My PSA levels initially stayed below 2.0, but eventually started to increase. Whenever I increased the dosage of antineoplastons, including intravenous, my PSA level would decrease for a month and then begin to increase. I repeated this cycle several times. Because my health insurance would not cover any of the cost, however, I began to search for a conventional treatment that insurance would cover.
I consulted several doctors who agreed the cancer had decreased enough to allow me to either undergo radical surgery or cryoablation. Because impotence was assured with the radical because of the previous radiation, I opted for the cryosurgery, which provided a chance at maintaining potency.
I had a successful cryoablation in January 1995 and continued on antineoplastons until the end of May 1995. Because my PSA levels had been 0.0 for 4 months, I ceased all treatment. My PSA varied between 0.45 and 1.0 until June of 1998 and then began to increase gradually. With a PSA level of 2.1 in February of 1999, I underwent a biopsy. Cancer cells were found in the prostate that I had remaining. I had brachytherapy on March 11, 1999. My most recent PSA level was 0.3.

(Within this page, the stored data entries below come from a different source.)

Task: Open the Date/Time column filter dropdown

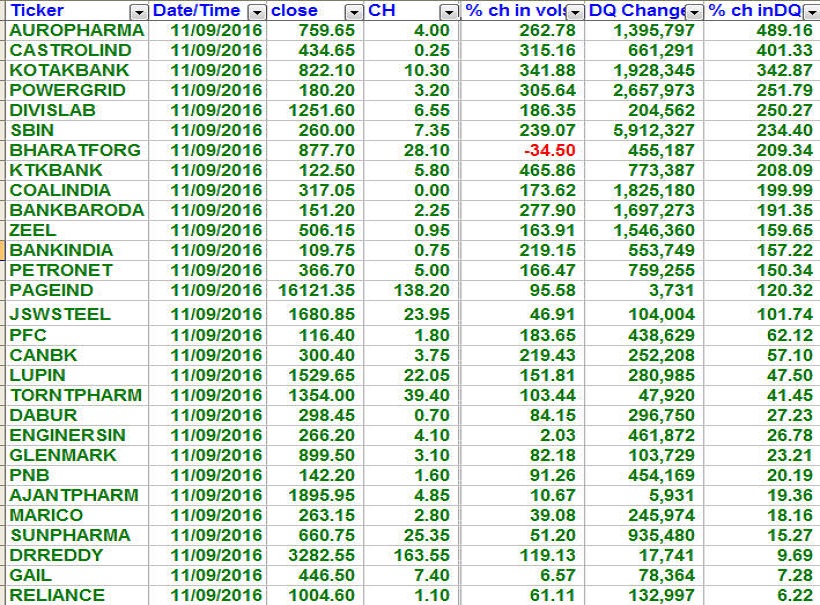Action: [257, 11]
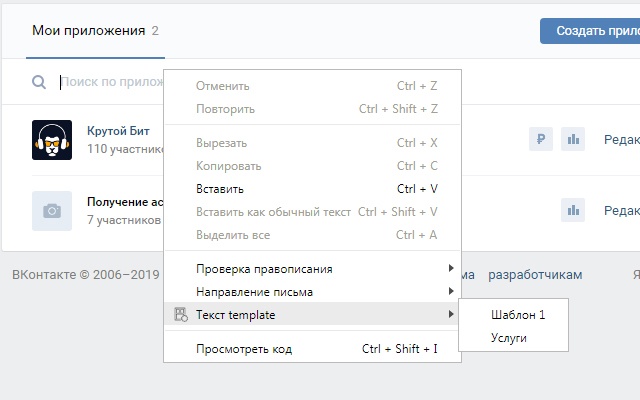Click the app search input field

coord(110,83)
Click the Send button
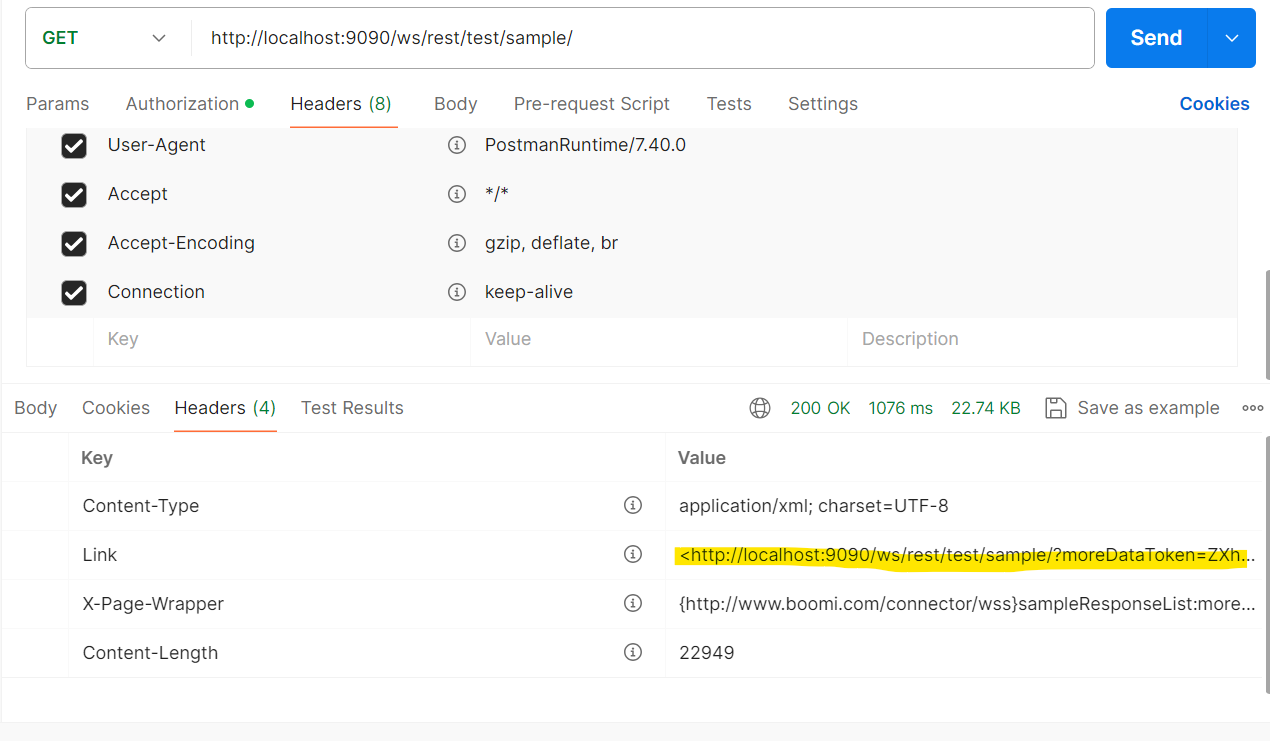This screenshot has width=1270, height=741. click(1155, 37)

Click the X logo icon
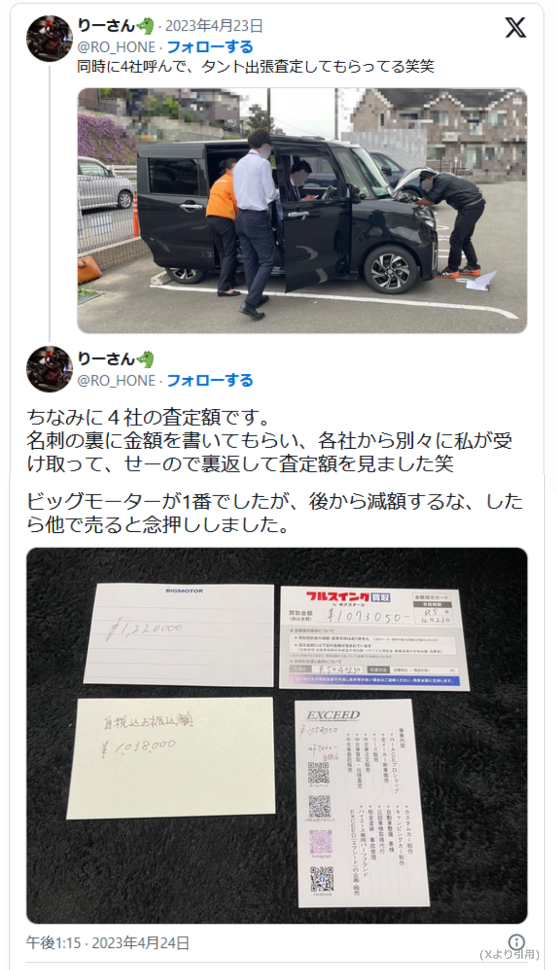pyautogui.click(x=515, y=28)
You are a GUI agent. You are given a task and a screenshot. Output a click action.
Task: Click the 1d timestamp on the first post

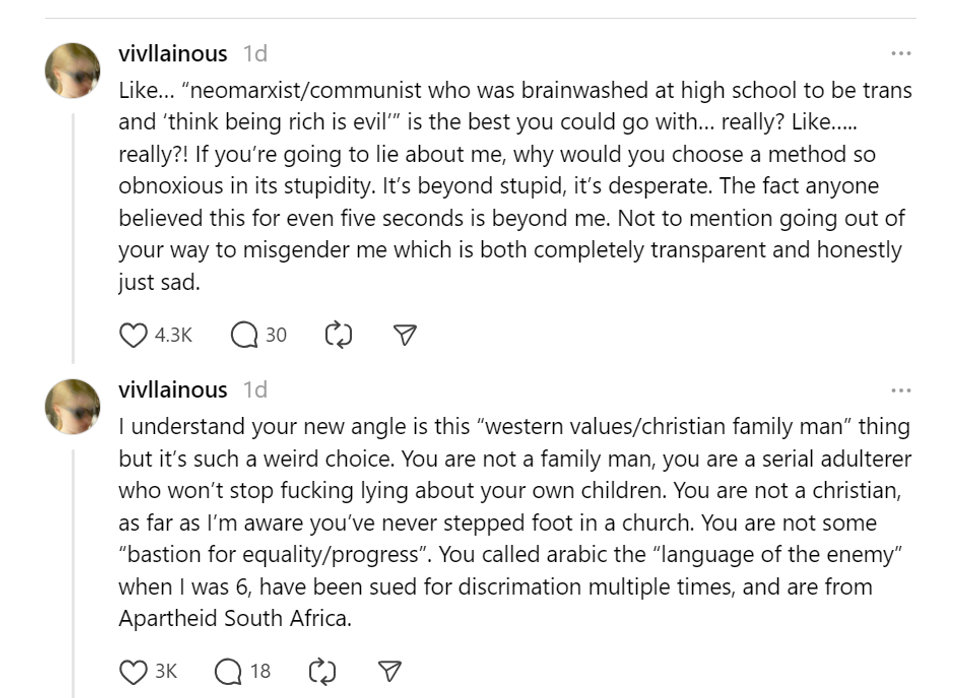(x=255, y=53)
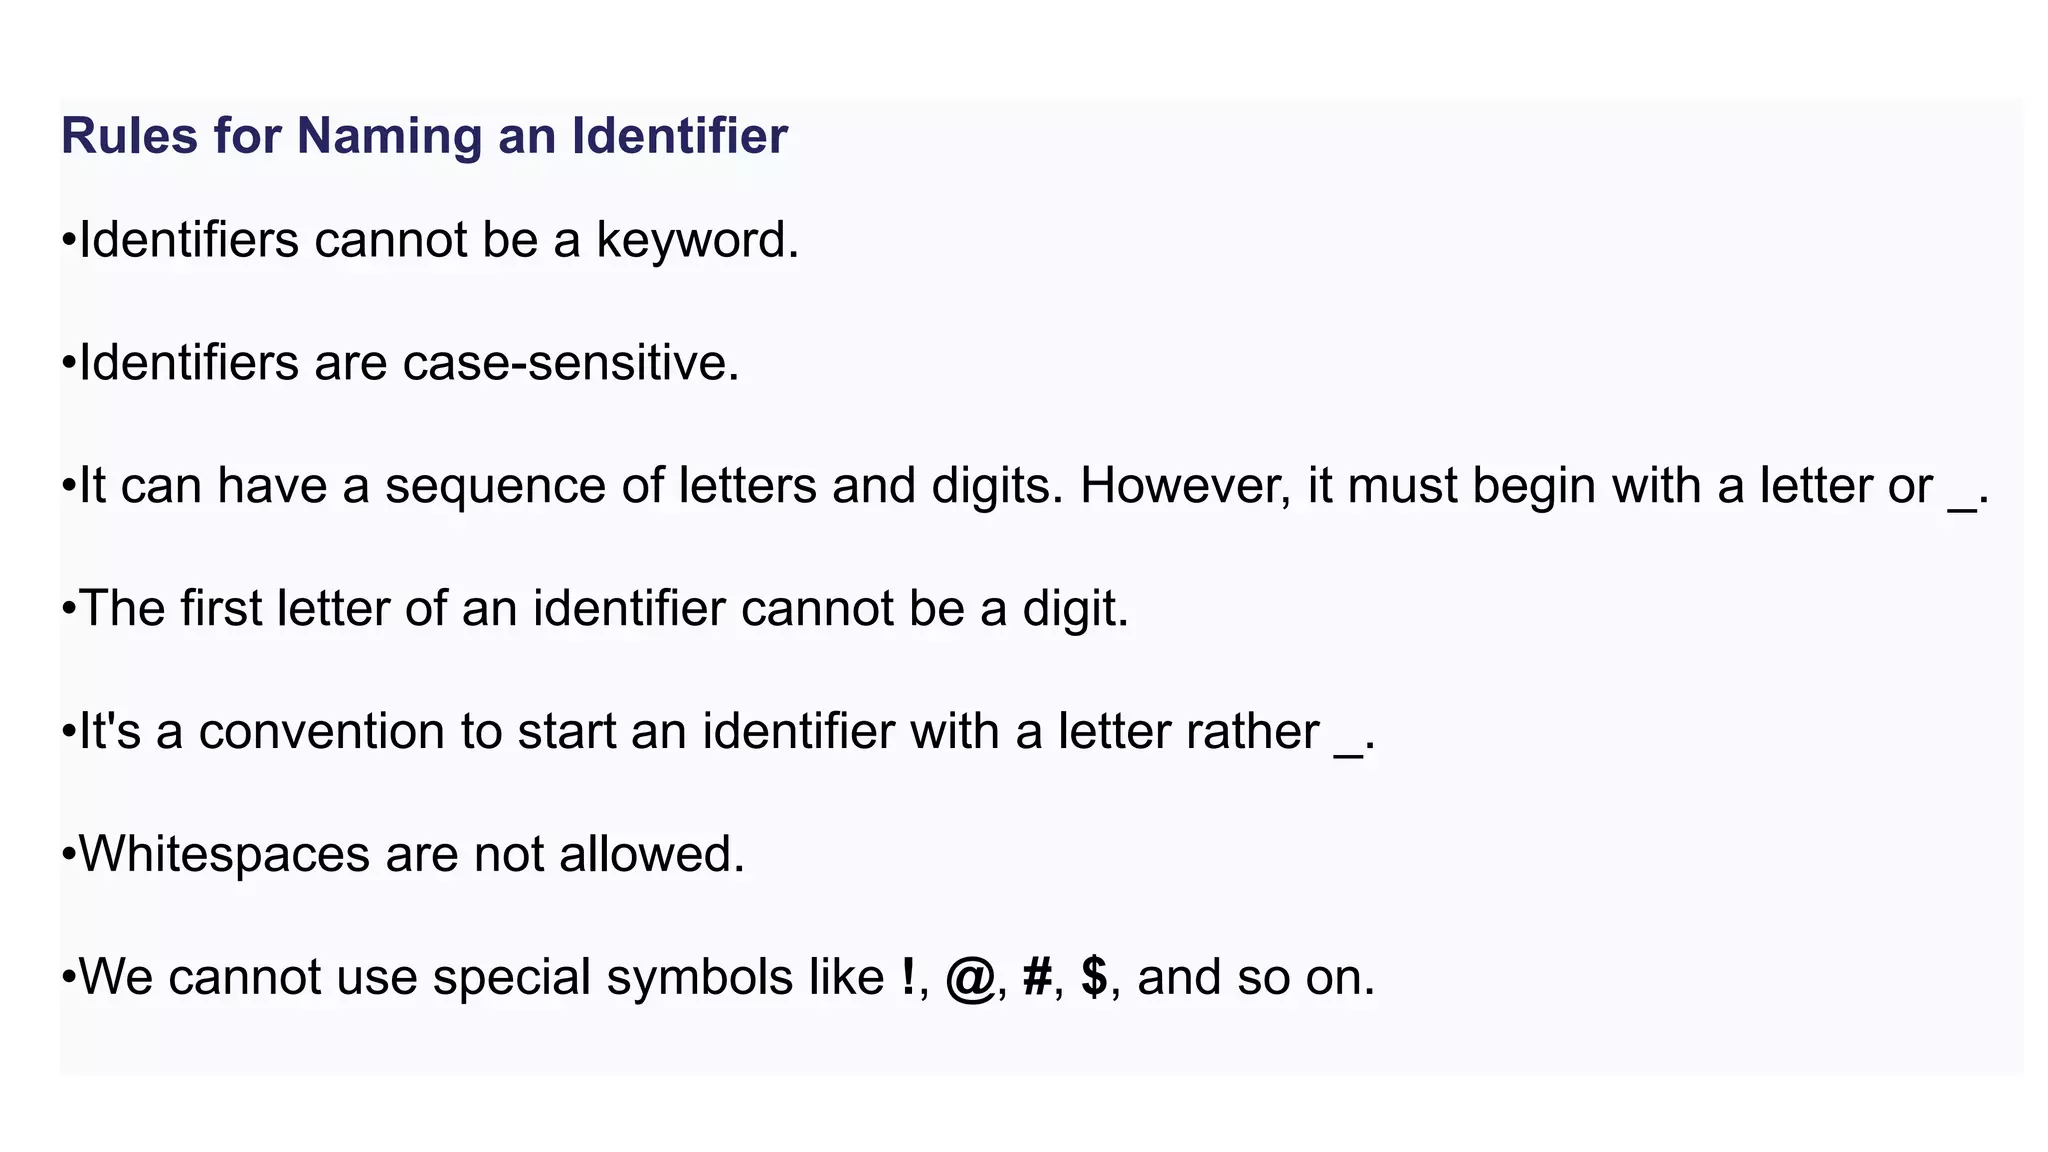Click the bullet about identifiers not being keywords
Viewport: 2048px width, 1152px height.
pos(430,241)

I was only frozen once with cryosurgery. Now the doctors recommend two freezes because only one most likely will not kill all the cancer cells. I will now continue to watch my PSA levels to evaluate the effects of the last treatment. As a sidelight, although I had lost potency with the cryosurgery, potency returned after 18 months. A downside is that I have become incontinent from four bladder resections required as a result of the formation of scar tissue from the cryosurgery and several problems from the hemorrhagic stroke attributed to the hormone treatment.
Since the sarcoma in 1986 and prostate cancer in 1992, I have undergone three major and four minor operations (two surgeries for the sarcoma and radiation, an aborted radical, hormone therapy, a cryoablation, antineoplastons, and now brachytherapy). I will always have adverse side effects from the radiation, cryosurgery, and hormones. However, I have had no adverse side effects from the antineoplastons or brachytherapy.
Dr. Burzynski and antineoplaston therapy took me from being a hopeless case to where I have had and continue to have other options. In fact, a cure is now possible. Antineoplastons should be available as one of the possible options for all people faced with cancer.